Chitty Chitty Bang Bang

Production: The BSS School

Director: Amlan Chaudhuri

 

Hibijibi Bāhini

Group: Chetana

Dramatist-director: Sujan Mukhopadhyay

Review:

It is heartening and heartwarming to see large-scale theatre-in-education in good hands committed to sowing the seeds of the art form in children. The latest school to invest (literally, too) in an extravaganza involving hundreds of pupils, BSS (formerly known as Ballygunge Shiksha Sadan), pulled out all stops on their Platinum (actually platinum+5) Jubilee celebration with Chitty Chitty Bang Bang, the 2002 musical based on the hit movie, in turn derived from Ian Fleming’s children’s book. BSS relied on their girls and teachers for almost everything. Of course, they commissioned a professional director, Amlan Chaudhuri, to take charge and he did a marvellous job.

Fleming had inserted some farsighted contemporary topics in his good vs evil fantasy: a single father brings up his kids, and gets pitted against the land of Vulgaria that represses children; even the sci-fi creativity of an amphibious car that can fly (we may see such a vehicle come true in our lifetime). The only element that shows the libretto’s age is its encouragement of children to consume sweets, which BSS could have played down—or the teachers can issue a corrective to their classes! A 48-strong choir singing live under Dishari Chakraborty’s music direction, 30 dancers choreographed with discipline by Shalini Subedi, their footwork excelling between bamboo sticks on “Me Ol’ Bamboo”, and rich costumes designed by a team bedazzled.

Although every student contributed, I must name the main actors for sustained characterization: the Potts family (father-inventor Treena Samanta, daughter Alankrita Paanti, son Oindrila Mondal, grandpa Harshita Chandnani) and Truly Scrumptious (Gauravi Sarkar, who also performed an astonishing marionette dance in break style). And the showpiece, the working car designed by Sanchayan Ghosh which “flew” thanks to some major backstage machinery, a film-unit crane supervised by Barun Podder. Well done!

 

Chetana continues its children’s activities with Hibijibi Bāhini, written, directed and scored by Sujan Mukhopadhyay. A self-declared “non-sense production”, it runs riot merrily, mixing up the stories of Alibaba and Aladdin as well as young and adult actors.

Alibaba with his donkey opens the cave door and finds no hoard but old, worthless objects like the Communist Manifesto and a rusted lamp (from which the Genie later emerges). On the other side, the gang of thieves have no occupation in the cutthroat modern world, while a power-hungry magician enters their den to get the lamp, setting up a fight between the proletariat and capitalists.
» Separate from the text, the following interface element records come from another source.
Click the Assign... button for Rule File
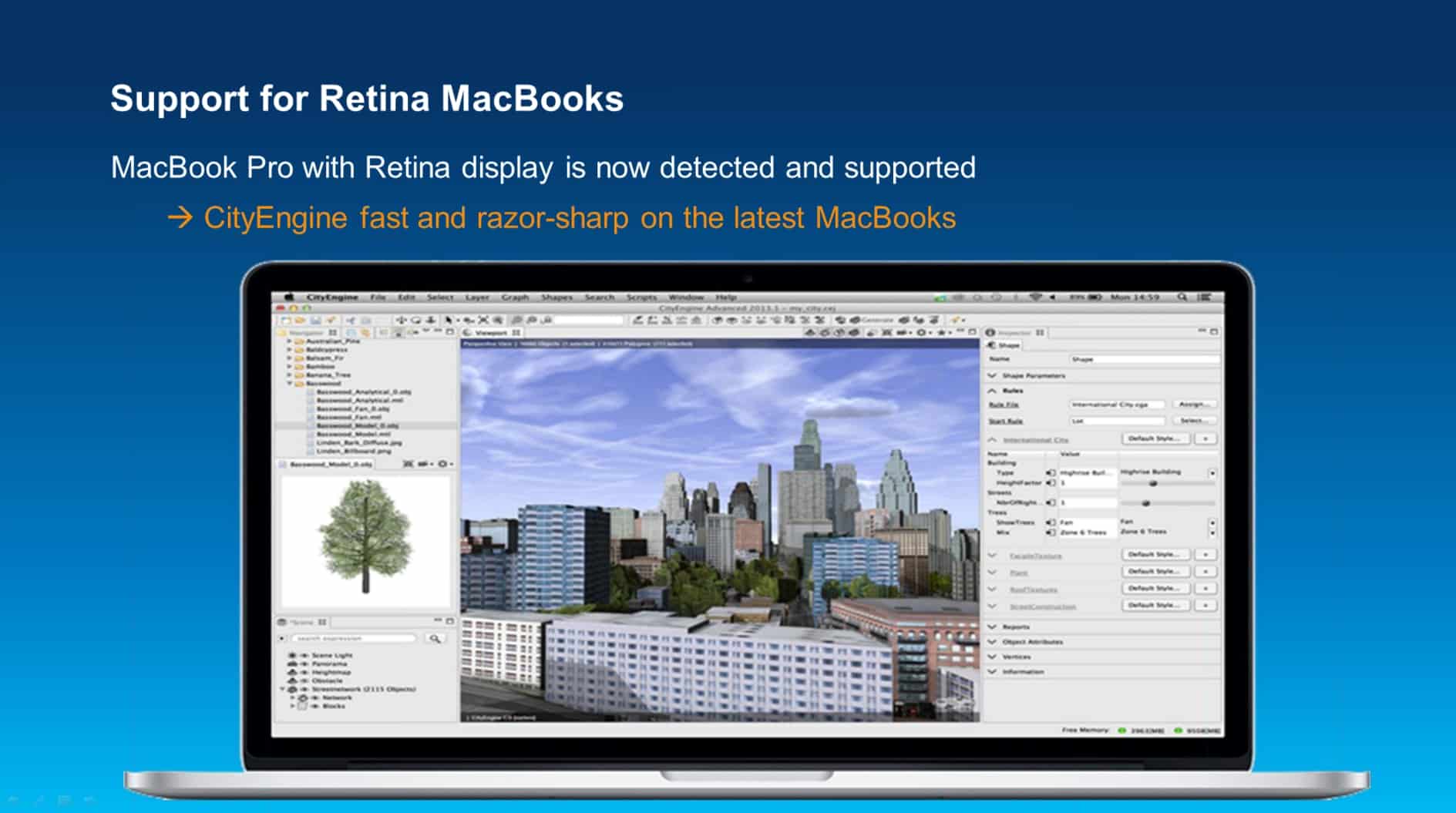 (1194, 404)
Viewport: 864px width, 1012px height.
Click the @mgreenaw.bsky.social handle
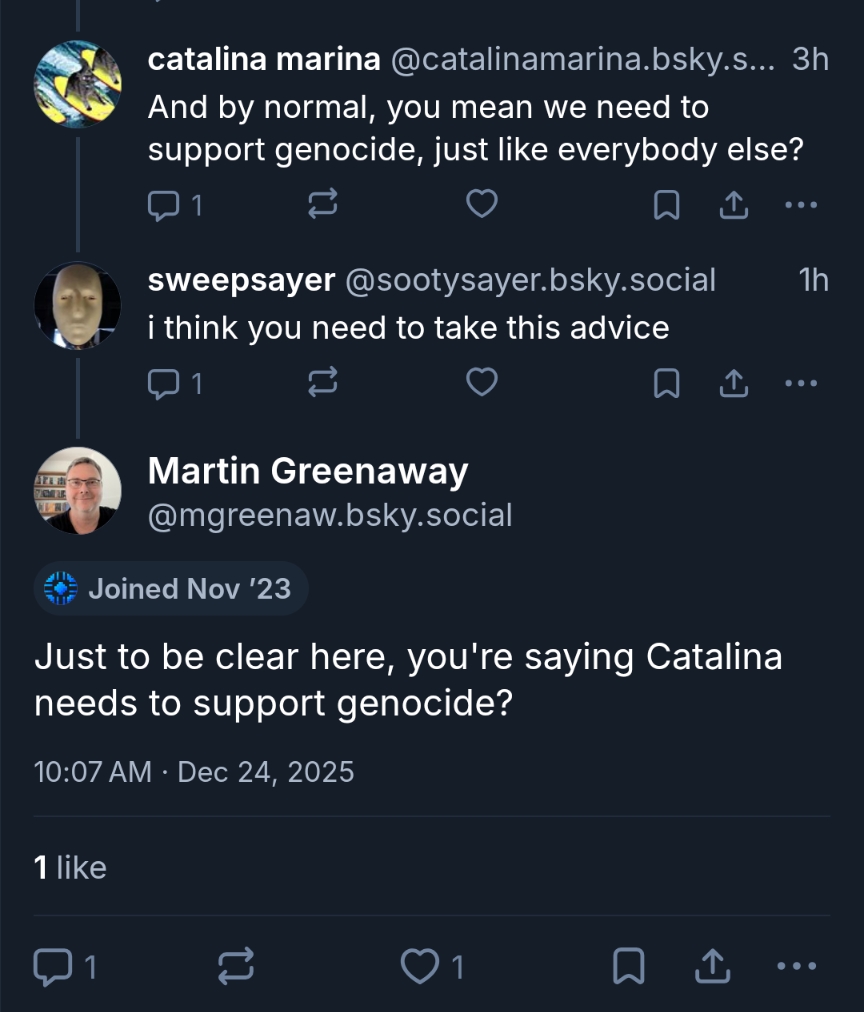pos(330,515)
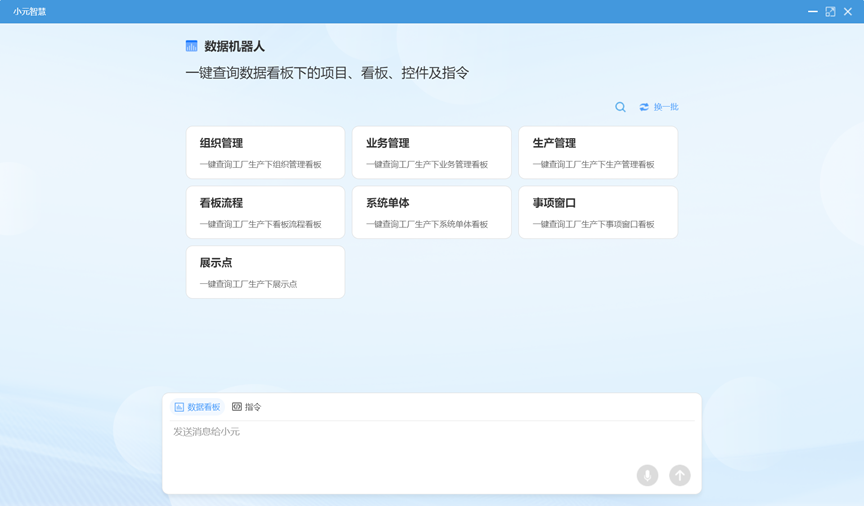
Task: Switch to the 指令 tab
Action: point(247,407)
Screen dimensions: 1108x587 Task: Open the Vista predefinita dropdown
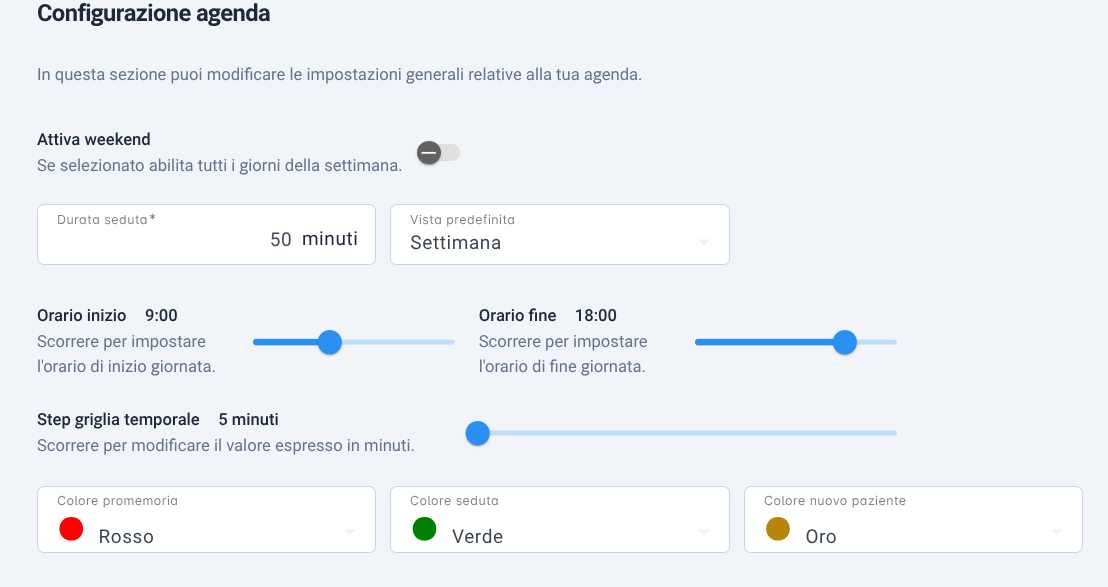560,235
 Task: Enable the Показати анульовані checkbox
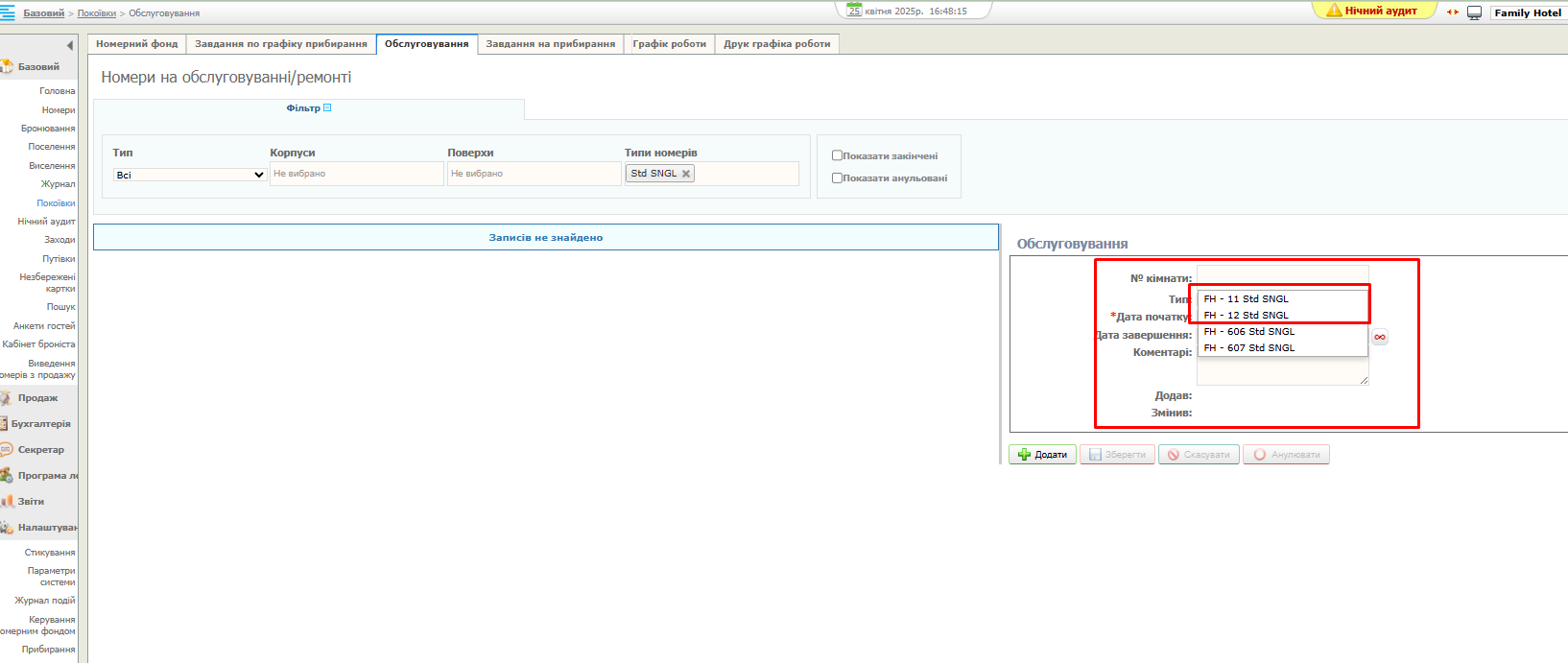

The inconsistencies may give us the heebie-jeebies, but we must suspend all questions because of the professed non-sense.

The kids’ acting and singing prove a delight, Mukhopadhyay’s lyrics and music more accessible than those of some other Bengali children’s productions, and his humour enjoyably self-targeted as well as political, though sometimes dwelling obsessively on excretory functions. He can improve the impact substantially by editing, especially the much-too-long first half and a lot of irrelevant dialogue. The black backcloth undermines the otherwise vivid colours appropriate to such fairytales by absorbing the rainbow hues of the costumes and lighting.